Personal information
- Full name: Robert Gormley
- Date of birth: August 3, 1918
- Date of death: December 11, 2003 (aged 85)
- Place of death: Philadelphia, United States
- Position: Forward

Senior career*
- Years: Team / Apps / (Gls)
- 1936–1937: Kensington Blue Bells
- 1937–1954: Philadelphia German-Americans

International career
- 1954: United States / 1 / (0)

= Bob Gormley =

American soccer player

Robert Gormley (August 3, 1918 – December 11, 2003) was an American soccer forward who spent seventeen years in the American Soccer League. He also earned one cap with the U.S. national team in 1954. He was inducted into the National Soccer Hall of Fame in 1989.

Gormley was born and raised in Philadelphia, Pennsylvania, where he began playing youth soccer with the Lighthouse Boys Club before moving to another local club, the McKinley Soccer Club. In 1933, he signed with the Philadelphia German-Americans of the American Soccer League. However, he spent three years with the reserve team before leaving the team in 1936 to sign with the Kensington Blue Bells of the Eastern Pennsylvania League. After only one season, he returned to the German-Americans, where he spent the rest of his career. In 1937, he scored ten goals. In 1944, he scored sixteen goals in nineteen games. In 1947, he scored twelve goals in nineteen games and in 1948, he added another thirteen goals.

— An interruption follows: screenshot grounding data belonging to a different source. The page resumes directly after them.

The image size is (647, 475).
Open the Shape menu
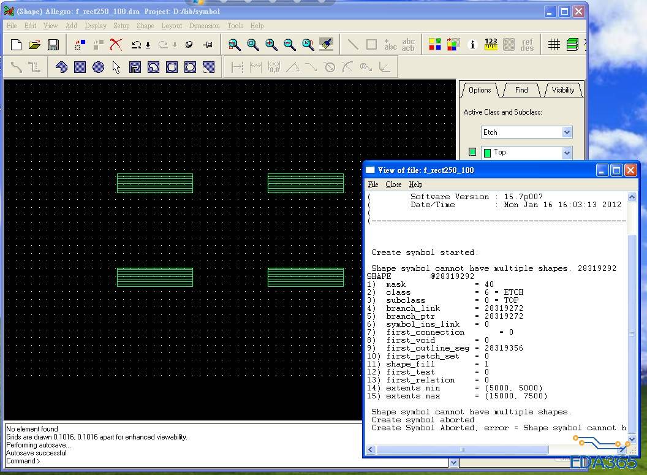145,26
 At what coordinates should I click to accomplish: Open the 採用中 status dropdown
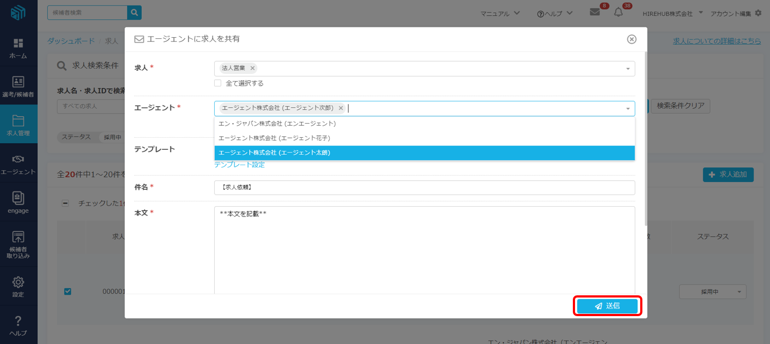click(712, 292)
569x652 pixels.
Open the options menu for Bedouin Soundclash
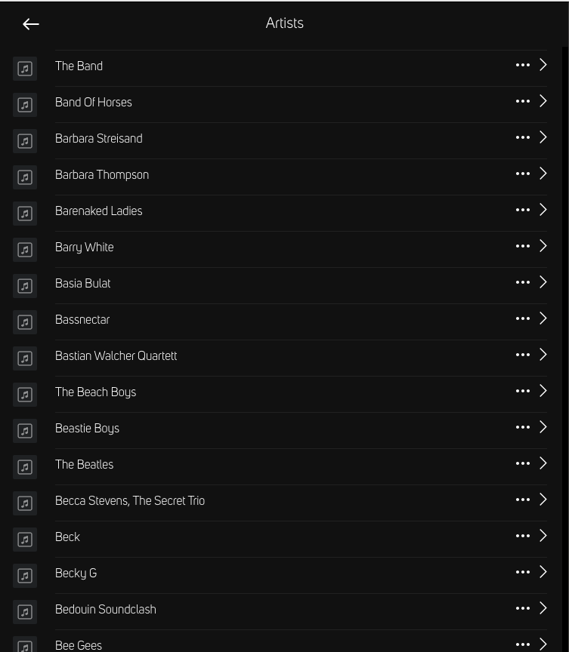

He ended his career in 1954 with the German-Americans, now known as Uhrik Truckers after having been purchased by the trucking company during the 1953–1954 season. During his seventeen years with the team, Gormley was captain for twelve. Gormley died in December 2003 at the age of 85.

==National team==
In 1947, he played two U.S. exhibition games, which are not considered full internationals, against Israel. In the second of the two games, played on October 14, 1948, Gormley scored a goal in the 4-1 U.S. victory.
Gormley did not play with the full U.S. national team until an April 3, 1954 victory over Haiti in a World Cup qualifier. By this game, the U.S. had already failed to qualify for the finals.